== INSTRUCTIONS TO FOLLOW ==
Wherever a line of the data contains "title", copy that line.
##### WORKING DATA #####
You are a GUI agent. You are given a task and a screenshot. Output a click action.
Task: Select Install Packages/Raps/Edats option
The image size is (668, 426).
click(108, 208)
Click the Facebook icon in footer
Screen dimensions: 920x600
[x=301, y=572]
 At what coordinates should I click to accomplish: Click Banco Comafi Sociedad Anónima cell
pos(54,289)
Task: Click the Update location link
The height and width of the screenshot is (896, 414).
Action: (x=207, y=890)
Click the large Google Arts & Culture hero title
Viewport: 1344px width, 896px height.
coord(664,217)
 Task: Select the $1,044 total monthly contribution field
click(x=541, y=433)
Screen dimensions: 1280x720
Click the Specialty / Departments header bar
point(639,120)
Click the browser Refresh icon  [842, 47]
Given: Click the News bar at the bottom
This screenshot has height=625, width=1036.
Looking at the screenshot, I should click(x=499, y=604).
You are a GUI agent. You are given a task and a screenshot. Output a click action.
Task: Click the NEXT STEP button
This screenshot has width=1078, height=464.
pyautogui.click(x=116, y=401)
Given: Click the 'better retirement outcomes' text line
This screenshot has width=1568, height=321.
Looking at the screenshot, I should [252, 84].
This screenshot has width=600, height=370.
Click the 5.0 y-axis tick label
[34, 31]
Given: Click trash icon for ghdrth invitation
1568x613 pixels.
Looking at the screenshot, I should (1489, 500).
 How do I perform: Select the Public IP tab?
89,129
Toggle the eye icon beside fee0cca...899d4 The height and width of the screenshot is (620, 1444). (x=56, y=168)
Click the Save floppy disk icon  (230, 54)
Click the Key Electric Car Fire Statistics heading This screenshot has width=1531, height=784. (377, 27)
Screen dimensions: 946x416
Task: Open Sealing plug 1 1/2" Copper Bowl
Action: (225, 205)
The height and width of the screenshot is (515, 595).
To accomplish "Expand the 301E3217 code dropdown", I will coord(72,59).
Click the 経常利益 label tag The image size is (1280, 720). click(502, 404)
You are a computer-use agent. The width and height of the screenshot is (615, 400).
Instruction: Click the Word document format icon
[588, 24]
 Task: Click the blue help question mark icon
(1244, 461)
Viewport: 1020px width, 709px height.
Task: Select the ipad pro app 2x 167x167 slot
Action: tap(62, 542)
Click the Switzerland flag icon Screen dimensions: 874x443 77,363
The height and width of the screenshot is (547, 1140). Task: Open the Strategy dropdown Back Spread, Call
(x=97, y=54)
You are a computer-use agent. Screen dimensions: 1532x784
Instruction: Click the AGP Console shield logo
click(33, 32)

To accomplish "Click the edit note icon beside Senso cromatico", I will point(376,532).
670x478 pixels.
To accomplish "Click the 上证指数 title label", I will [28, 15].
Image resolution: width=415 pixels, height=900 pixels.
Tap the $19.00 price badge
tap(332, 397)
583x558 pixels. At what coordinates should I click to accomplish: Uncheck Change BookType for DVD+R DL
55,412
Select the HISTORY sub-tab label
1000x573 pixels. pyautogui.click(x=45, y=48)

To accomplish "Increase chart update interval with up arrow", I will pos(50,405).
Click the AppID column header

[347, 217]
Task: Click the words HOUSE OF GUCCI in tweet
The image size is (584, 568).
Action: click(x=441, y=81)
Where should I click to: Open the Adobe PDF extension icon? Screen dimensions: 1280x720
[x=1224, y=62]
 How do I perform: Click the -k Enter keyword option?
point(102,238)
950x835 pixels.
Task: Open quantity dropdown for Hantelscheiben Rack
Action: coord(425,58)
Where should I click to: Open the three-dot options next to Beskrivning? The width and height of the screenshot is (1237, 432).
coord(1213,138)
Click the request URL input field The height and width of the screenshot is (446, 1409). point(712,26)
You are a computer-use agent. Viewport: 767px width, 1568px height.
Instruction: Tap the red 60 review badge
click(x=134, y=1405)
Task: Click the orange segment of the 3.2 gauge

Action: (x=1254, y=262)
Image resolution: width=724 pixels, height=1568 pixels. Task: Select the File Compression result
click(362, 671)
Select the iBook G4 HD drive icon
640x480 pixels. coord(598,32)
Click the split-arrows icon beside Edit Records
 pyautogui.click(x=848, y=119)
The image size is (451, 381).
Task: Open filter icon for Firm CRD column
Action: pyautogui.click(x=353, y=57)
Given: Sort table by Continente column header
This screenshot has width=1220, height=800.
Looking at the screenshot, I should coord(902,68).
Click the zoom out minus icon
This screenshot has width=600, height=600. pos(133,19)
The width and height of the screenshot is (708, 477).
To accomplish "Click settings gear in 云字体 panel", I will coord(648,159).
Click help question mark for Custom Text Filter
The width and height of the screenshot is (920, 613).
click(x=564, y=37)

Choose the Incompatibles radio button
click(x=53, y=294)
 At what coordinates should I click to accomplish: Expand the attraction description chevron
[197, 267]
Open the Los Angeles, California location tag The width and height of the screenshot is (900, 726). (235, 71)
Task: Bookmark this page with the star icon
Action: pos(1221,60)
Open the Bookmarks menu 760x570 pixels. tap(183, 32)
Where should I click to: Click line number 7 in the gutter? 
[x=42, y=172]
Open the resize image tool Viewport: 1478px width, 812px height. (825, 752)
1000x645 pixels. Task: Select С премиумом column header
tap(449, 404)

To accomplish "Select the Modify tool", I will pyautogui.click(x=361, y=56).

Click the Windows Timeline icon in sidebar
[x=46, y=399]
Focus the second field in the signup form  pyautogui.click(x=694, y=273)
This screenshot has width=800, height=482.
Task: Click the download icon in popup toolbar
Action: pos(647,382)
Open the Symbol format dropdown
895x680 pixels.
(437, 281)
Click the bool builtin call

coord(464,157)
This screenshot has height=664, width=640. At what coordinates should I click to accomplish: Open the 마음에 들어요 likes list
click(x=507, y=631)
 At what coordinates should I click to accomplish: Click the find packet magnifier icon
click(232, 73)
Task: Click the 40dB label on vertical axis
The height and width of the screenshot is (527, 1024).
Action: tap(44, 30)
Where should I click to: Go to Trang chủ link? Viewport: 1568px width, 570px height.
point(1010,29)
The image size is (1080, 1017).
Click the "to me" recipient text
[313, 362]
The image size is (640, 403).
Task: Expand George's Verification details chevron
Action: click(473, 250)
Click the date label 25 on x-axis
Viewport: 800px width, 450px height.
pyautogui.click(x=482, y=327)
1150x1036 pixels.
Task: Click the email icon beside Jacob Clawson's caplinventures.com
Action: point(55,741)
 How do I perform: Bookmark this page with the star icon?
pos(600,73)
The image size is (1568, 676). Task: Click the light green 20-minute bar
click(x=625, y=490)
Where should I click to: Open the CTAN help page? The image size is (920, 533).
#####
== EXERCISE RESULT ==
Click the large Google Arts & Culture hero title
To accomplish "Click the 上证指数 title label", I will [28, 15].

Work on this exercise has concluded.